The council’s two Republicans, Driggs and Tariq Bokhari, oppose the longer terms. Bokhari told me this week that he bases his opposition not on the idea itself but on what he sees as a misguided notion of the actual problem. “If somebody really wants to improve the way this government works,” Bokhari said, he or she needs to work toward knocking down walls that separate city departments.
He’s referring to an explicitly corporate model of government Charlotte adopted in 1994. In short, city departments began operating less as city departments and more as semi-autonomous branches of a “corporation,” working within their spheres and trying, in corporate terms, to maximize efficiencies in service delivery. (The city officially refers to its departments as “key business units.”) But a generation’s gone by, and city officials have begun to realize the disadvantages of the corporate model: “siloed” city departments and and a government that’s at times focused more on internal operations than serving the public. This was one of former City Manager Ron Carlee’s chief complaints about Charlotte city government; Carlee unfortunately didn’t stick around long enough to reconfigure the way the city operates.

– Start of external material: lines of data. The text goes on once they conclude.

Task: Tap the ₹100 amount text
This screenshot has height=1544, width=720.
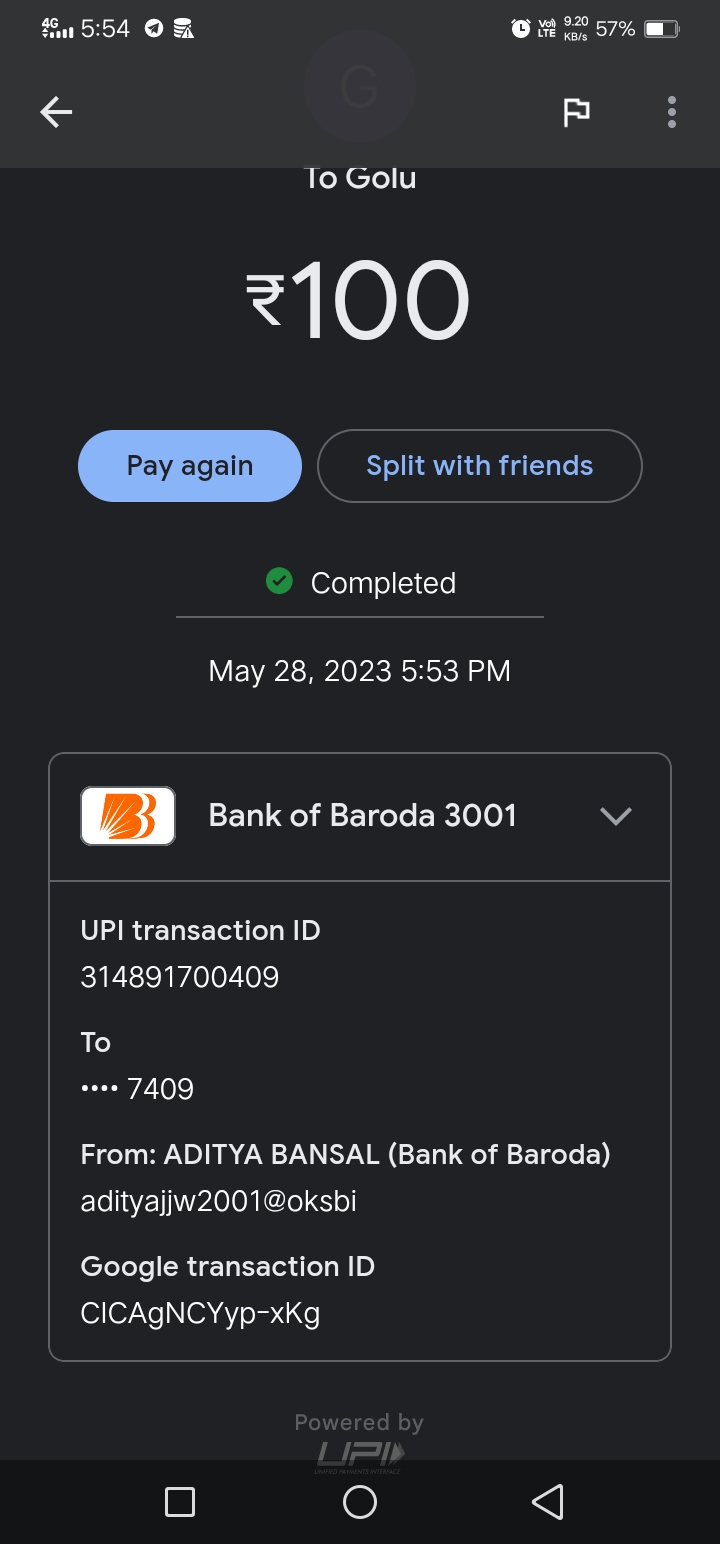Action: point(359,300)
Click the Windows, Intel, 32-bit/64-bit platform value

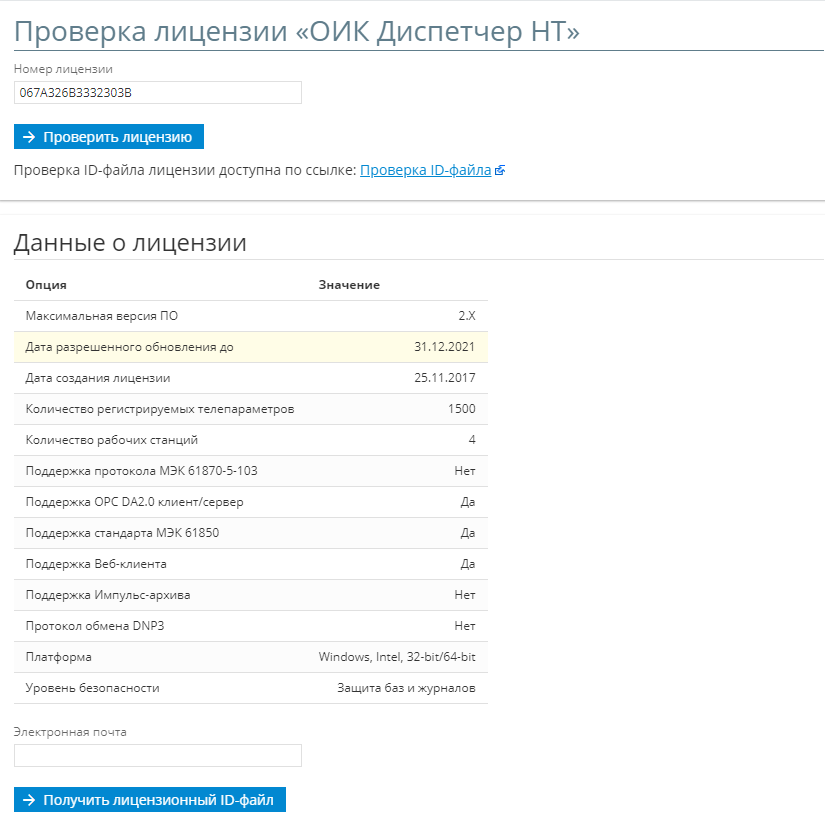397,657
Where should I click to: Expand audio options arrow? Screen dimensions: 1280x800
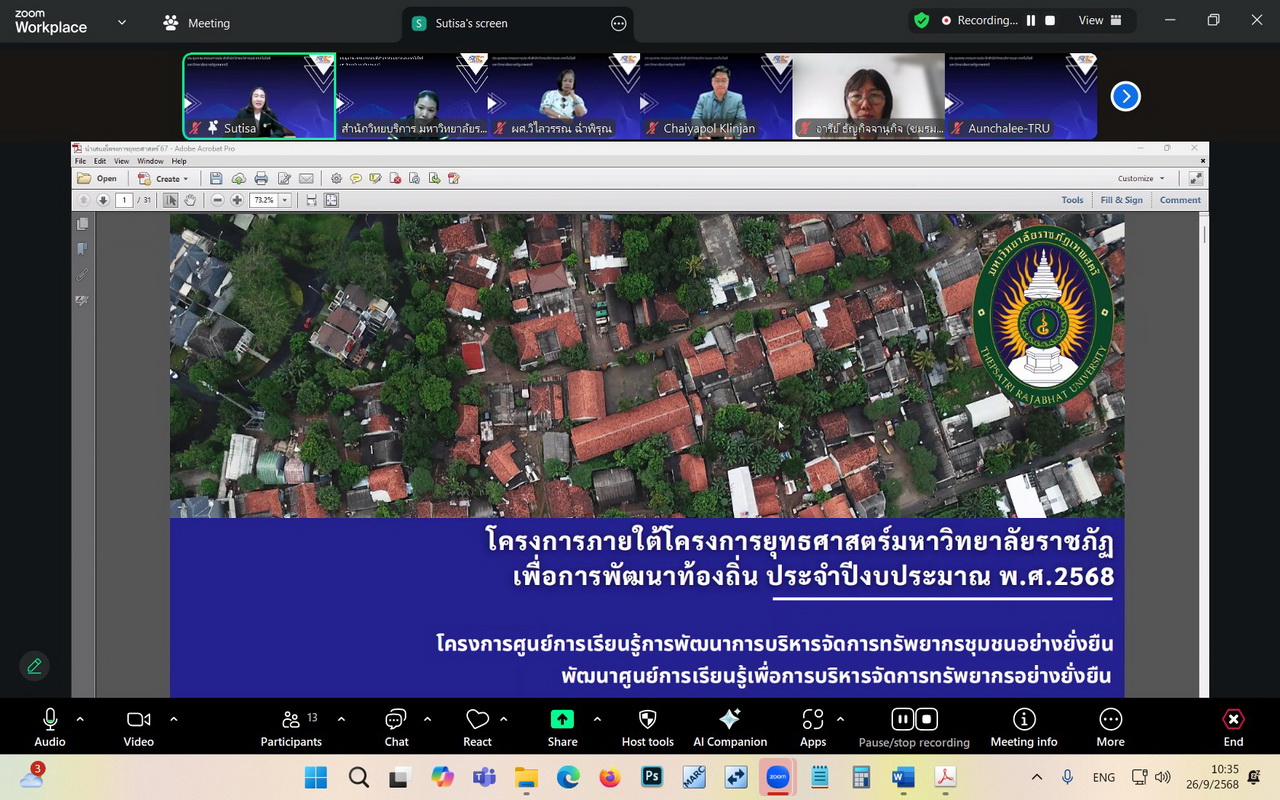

This rookie-heavy council, though, has shown an interest in examining the subject with fresh eyes, even if it means going against type. It’s odd that Bokhari, a Republican raised to revere Ronald Reagan, is arguing that Charlotte’s government in some ways operates too much like a business, but there we are. “Right now, everybody operates in verticals. What they need to do is create a horizontal model,” he told me. “It’s the customer we’re ultimately trying to serve.”
I’d substitute “taxpayer” or “citizen” for “customer” there, but point taken. (Bokhari is a Republican, after all.) What’s needed isn’t necessarily a switch in structure but substance, a city government that does a better job of listening and responding to its citizens, and not just on certain Tuesdays in the Novembers of odd-numbered years.